§ **What is expected**:
Among the records below, find the lines that contain "window" and copy each of them.

§ **Data provided**:
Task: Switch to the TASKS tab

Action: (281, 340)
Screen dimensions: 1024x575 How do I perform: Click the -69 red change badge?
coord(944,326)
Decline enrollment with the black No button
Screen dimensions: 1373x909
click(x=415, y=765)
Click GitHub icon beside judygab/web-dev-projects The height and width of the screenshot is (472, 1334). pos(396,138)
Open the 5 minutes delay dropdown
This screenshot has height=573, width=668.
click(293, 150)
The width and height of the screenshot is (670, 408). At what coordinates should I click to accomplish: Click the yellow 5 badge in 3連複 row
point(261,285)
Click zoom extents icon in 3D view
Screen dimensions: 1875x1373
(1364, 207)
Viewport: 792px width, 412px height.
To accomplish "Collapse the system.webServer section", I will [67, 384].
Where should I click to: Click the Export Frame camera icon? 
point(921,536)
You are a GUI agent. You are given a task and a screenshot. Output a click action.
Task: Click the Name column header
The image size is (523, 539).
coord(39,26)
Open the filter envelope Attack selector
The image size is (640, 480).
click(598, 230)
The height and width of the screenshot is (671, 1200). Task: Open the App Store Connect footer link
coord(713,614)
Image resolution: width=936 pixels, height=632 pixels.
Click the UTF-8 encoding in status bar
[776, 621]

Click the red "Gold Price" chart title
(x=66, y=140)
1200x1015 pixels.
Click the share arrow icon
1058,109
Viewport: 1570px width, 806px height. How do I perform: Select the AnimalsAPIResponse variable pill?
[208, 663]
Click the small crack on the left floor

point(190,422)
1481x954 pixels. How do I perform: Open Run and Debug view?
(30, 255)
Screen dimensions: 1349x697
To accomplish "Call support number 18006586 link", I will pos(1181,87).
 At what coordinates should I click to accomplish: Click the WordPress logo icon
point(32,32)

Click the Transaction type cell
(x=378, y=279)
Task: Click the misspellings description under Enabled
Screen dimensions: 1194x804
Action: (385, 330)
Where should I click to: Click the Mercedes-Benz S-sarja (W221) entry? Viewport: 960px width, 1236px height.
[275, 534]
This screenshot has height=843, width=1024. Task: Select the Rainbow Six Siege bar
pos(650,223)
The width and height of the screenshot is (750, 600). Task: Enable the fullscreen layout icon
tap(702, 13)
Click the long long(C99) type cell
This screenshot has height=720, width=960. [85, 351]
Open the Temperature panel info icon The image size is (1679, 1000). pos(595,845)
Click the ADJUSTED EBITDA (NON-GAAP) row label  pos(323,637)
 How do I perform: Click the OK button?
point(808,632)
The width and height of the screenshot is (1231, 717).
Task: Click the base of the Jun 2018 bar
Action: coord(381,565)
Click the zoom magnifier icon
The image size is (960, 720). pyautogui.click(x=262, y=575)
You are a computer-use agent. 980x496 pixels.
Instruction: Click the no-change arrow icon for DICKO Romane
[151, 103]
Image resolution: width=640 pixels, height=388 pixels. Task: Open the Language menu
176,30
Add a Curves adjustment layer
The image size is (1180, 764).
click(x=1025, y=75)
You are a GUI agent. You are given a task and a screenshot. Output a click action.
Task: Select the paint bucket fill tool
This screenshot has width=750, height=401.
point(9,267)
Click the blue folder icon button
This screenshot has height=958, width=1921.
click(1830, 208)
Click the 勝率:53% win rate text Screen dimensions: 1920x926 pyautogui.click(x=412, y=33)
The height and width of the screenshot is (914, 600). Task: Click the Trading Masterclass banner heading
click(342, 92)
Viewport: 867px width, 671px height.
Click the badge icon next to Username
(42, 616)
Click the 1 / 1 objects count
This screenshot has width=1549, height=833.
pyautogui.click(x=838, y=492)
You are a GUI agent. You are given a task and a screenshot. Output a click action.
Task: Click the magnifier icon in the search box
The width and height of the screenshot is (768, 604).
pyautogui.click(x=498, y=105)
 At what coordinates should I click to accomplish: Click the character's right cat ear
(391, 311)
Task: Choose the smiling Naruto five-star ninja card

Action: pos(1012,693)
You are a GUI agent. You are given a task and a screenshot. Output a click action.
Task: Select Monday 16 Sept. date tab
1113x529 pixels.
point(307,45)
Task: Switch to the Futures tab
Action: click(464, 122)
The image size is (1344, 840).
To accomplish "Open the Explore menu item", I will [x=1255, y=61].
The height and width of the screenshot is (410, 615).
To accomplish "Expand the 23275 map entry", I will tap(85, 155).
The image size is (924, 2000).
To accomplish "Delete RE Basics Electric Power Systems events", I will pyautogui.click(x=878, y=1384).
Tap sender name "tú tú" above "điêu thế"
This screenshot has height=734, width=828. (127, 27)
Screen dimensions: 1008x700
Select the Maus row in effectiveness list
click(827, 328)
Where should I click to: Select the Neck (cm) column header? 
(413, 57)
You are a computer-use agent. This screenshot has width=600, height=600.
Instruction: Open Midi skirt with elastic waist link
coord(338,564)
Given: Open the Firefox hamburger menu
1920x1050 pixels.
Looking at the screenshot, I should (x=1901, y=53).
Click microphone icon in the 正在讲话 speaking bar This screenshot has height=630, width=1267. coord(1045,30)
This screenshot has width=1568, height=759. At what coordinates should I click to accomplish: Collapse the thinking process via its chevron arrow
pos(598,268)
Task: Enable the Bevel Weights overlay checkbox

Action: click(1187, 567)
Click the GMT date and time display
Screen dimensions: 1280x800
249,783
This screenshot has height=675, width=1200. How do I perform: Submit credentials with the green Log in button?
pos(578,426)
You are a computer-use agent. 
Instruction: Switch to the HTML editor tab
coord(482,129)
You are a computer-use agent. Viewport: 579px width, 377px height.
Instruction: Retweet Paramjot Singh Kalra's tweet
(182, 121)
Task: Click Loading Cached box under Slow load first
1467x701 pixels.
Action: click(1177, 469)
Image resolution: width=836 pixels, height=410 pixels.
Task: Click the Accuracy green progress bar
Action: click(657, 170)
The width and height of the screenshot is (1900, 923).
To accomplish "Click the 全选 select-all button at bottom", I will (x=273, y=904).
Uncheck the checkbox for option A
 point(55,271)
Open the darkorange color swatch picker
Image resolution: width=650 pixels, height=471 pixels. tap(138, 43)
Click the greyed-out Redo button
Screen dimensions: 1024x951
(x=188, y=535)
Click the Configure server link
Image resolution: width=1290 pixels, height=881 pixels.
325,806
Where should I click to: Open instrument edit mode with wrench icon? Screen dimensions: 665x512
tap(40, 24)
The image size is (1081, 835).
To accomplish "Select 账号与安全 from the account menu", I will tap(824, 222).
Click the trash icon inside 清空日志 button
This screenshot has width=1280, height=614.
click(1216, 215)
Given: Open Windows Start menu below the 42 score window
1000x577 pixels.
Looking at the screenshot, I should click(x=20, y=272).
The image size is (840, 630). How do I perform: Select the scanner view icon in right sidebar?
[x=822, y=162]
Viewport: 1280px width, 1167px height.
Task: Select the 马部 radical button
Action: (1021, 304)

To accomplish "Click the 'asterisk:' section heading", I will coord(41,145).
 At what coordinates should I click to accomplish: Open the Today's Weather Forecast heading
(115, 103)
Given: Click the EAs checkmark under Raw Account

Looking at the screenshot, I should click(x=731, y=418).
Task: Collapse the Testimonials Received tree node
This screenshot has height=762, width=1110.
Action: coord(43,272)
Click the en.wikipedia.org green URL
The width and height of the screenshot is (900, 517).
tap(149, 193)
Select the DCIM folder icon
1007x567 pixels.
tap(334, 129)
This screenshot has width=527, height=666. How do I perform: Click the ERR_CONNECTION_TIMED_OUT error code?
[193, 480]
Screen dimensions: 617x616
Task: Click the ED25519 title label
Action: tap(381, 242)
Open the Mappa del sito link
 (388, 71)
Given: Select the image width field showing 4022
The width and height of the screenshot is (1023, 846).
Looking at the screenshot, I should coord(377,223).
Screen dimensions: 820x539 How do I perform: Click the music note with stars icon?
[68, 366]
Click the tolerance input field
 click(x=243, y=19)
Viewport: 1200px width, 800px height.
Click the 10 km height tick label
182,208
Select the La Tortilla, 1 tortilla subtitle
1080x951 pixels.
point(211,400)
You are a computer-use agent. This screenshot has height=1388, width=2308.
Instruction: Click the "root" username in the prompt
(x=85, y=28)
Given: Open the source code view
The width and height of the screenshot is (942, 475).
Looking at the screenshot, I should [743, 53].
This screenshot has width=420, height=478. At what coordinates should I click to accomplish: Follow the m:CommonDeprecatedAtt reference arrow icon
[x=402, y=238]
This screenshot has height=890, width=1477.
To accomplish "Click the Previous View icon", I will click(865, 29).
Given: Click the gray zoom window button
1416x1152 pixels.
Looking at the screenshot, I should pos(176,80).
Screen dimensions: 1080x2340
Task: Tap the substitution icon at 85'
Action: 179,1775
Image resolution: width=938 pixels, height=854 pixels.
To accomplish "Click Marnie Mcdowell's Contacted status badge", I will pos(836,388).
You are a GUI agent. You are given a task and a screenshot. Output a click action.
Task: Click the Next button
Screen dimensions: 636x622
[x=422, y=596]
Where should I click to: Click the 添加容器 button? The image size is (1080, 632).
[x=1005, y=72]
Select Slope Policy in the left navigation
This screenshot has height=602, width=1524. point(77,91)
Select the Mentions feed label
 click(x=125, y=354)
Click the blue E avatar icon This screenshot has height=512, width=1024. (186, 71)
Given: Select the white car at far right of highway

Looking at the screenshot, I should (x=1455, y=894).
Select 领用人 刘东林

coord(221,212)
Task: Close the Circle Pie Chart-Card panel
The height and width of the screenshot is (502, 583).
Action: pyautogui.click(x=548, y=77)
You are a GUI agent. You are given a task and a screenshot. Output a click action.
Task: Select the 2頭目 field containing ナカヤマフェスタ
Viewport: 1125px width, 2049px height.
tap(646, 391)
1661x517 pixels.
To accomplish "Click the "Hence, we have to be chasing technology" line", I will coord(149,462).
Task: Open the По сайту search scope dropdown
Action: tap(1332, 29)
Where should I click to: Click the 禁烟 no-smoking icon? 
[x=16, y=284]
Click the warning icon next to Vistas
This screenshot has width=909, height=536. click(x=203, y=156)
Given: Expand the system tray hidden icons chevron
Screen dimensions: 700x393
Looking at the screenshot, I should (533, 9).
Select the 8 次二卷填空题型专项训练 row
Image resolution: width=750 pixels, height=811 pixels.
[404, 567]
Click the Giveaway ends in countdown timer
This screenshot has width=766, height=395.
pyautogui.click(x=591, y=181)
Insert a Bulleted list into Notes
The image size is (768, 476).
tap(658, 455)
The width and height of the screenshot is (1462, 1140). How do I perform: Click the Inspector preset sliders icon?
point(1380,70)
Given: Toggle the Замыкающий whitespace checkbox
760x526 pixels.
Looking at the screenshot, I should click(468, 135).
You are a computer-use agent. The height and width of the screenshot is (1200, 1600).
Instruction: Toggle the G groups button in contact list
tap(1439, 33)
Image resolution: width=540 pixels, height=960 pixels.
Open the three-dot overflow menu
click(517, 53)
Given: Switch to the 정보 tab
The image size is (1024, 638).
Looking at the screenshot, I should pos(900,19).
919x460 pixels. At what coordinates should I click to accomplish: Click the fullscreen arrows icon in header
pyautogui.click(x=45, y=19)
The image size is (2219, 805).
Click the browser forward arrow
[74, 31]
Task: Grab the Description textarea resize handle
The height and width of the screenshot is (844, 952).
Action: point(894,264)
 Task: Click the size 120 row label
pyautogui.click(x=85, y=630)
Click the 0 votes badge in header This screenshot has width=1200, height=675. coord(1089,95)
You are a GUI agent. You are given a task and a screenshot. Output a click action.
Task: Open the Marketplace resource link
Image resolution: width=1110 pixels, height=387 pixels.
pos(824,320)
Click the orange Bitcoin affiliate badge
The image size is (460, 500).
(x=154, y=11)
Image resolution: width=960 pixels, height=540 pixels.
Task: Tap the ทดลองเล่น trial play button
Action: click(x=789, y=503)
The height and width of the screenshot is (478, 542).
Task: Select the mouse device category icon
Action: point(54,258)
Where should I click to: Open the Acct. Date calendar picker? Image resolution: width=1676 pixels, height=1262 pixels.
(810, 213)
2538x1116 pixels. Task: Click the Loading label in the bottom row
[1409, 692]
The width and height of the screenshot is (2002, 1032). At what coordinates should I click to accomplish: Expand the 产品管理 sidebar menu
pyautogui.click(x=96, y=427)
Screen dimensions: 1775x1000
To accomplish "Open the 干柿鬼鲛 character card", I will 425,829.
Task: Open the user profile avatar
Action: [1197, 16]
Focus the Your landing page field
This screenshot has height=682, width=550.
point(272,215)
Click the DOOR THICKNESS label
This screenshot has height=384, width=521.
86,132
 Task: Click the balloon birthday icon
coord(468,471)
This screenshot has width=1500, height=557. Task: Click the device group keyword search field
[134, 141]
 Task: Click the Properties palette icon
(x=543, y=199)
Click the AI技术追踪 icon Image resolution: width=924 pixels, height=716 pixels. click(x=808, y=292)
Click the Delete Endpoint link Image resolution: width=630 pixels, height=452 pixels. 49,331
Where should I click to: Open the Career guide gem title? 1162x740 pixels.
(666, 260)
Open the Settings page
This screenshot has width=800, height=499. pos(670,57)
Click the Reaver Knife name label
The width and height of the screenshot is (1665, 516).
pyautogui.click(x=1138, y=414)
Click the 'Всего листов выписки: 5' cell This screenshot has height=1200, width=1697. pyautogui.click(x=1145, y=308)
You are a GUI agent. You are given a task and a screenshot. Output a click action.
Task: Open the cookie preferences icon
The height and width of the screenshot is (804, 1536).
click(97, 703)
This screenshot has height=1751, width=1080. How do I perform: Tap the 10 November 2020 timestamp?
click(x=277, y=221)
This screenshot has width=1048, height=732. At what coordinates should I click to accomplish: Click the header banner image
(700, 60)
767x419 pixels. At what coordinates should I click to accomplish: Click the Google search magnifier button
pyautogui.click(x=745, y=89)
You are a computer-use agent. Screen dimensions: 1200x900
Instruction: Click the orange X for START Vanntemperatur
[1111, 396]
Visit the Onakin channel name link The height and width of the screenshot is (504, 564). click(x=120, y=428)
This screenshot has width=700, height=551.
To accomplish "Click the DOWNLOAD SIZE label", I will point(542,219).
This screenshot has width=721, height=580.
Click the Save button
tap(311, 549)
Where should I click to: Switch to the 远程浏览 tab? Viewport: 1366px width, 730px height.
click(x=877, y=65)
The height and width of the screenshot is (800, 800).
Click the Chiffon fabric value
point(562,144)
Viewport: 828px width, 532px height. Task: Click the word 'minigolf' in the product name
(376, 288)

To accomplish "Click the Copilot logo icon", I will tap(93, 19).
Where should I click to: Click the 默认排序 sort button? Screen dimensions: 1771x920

§ **Response to this task**:
Given: Open Windows Start menu below the 42 score window
Given: Click the gray zoom window button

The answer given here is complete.